#### [Work to complete]
• a. In the forum post on FASTQ quality scores below, restate the paragraph beginning "BACKGROUND INFO I ask this" in one shorter sentence, keeping its main facts.
• b. Reproduce the part of the forum post on FASTQ quality scores below between "BACKGROUND INFO I" and "related to run-time?!", inclusive.
---------- Excerpt to read
QUESTION While generating per position quality score graphs, is it possible to suppress sub-sampling and report for an entire FASTQ input file?
BACKGROUND INFO I ask this because of my observation that both FastQC and FASTX_Toolkit sub-sample the input file, for reasons I assume are related to run-time?!
My conclusion is based on combining these 3 observations:
Observation 1. I ran EA-Utils' fastq-stats on the input = yields the lowest Q-score of 5, as shown in it's STDOUT below
fastq-stats SRR_BBsplit_Sm1021_Scrubbed.fq.gz
reads 11269161
len 100
len mean 94.7008
len stdev 10.8264
len min 50
phred 33
window-size 2000000
cycle-max 35
dups 1999313
%dup 17.7415
unique-dup seq 205300
min dup count 2
dup seq 1 2660 CTTTTTTGCACACTGAGATCATTAAAGGACCTCAT
dup seq 2 1897 CTTAAATTAGGTGTTATAAATTTGAAGTTAAGGTG
dup seq 3 1049 CACAAGTCTACATACTTAAATTAGGTGTTATAAAT
dup seq 4 1007 CTTGGTTCTCCTCCACAACAACAGCCTTGTTGGGT
dup seq 5 835 CTACAAGTCACCTCCTCCTCCAACACCAGTTTACA
dup seq 6 756 CTTGTATACAGGTGATGGTGGAGGAGGTGACTTGT
dup seq 7 750 CTACAATTCACCACCTCCTCCAACACCAGTTTACA
dup seq 8 723 CTCATCTCAATGAACATAACATAACATAACAAAGA
dup seq 9 717 CTTGTACACGTAAGTTGGTGATGGTGGAGGTGGTG
dup seq 10 691 CTCTGCTTCAAGAGGCATATGATGCACTTCATTTG
dup mean 10.7385
dup stddev 18.9257
qual min 5
qual max 41
qual mean 37.5495
qual stdev 3.7967
%A 29.1245
%C 22.2476
%G 19.4687
%T 29.1593
%N 0.0000
total bases 1067198823
Observation 2. I ran FASTX-Toolkit on the input using instructions at http://hannonlab.cshl.edu/fastx_toolkit/commandline.html
zcat SRR.fastq.gz | fastx_quality_stats -o SRR.fastx_stats
fastq_quality_boxplot_graph.sh -i SRR.fastx_stats -o SRR.fastx_stats.png -t "Test"
--------------------
---------- Information provided
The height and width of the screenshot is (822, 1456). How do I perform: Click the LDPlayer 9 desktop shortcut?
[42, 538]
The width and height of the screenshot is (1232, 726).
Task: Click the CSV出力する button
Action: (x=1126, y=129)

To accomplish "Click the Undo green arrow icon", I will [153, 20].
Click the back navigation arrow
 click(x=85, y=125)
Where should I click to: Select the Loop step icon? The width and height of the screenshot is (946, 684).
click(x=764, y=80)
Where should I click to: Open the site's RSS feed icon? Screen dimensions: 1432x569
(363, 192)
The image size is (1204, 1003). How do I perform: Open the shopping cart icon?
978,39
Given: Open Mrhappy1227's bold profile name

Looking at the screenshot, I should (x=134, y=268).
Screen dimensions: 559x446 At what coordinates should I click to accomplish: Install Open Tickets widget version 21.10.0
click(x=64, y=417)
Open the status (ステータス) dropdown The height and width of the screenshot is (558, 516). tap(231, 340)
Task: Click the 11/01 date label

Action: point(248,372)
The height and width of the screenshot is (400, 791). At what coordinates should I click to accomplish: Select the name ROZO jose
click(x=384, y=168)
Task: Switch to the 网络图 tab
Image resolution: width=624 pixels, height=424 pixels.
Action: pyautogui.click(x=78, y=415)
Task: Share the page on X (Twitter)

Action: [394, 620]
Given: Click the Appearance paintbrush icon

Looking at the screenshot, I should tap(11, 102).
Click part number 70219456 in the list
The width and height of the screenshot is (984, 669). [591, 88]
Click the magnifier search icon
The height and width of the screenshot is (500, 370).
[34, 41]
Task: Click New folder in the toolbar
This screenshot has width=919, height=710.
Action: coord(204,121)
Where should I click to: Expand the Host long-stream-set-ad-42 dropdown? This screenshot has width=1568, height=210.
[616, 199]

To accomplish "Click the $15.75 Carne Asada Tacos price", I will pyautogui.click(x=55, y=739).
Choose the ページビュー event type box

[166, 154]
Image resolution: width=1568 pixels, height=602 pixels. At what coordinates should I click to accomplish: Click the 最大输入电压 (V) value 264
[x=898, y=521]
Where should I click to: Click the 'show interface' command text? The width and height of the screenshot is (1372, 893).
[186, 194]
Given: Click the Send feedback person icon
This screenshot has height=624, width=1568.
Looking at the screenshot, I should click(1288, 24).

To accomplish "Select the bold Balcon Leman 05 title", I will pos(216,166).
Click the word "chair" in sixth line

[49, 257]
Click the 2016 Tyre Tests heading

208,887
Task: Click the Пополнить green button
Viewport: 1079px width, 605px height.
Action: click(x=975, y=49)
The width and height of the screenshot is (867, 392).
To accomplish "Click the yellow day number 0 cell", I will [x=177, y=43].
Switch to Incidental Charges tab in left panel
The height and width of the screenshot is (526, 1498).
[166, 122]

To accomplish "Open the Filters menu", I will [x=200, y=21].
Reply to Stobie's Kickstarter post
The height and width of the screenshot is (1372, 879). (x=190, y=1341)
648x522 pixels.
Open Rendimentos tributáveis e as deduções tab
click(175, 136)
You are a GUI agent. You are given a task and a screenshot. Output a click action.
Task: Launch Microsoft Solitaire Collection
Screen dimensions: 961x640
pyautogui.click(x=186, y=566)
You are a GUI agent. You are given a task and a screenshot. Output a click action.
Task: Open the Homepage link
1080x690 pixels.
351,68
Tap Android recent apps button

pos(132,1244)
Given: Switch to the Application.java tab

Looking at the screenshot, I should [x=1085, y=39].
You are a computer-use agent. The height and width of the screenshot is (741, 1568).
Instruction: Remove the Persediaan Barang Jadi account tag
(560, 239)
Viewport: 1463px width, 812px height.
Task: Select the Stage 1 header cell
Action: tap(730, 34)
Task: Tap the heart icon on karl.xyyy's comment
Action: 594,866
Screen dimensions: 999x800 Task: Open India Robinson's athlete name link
--------------------
#### [Results in order]
• a. The question comes from the observation that FastQC and FASTX_Toolkit both seem to sub-sample the input file, presumably to reduce run-time.

• b.
BACKGROUND INFO I ask this because of my observation that both FastQC and FASTX_Toolkit sub-sample the input file, for reasons I assume are related to run-time?!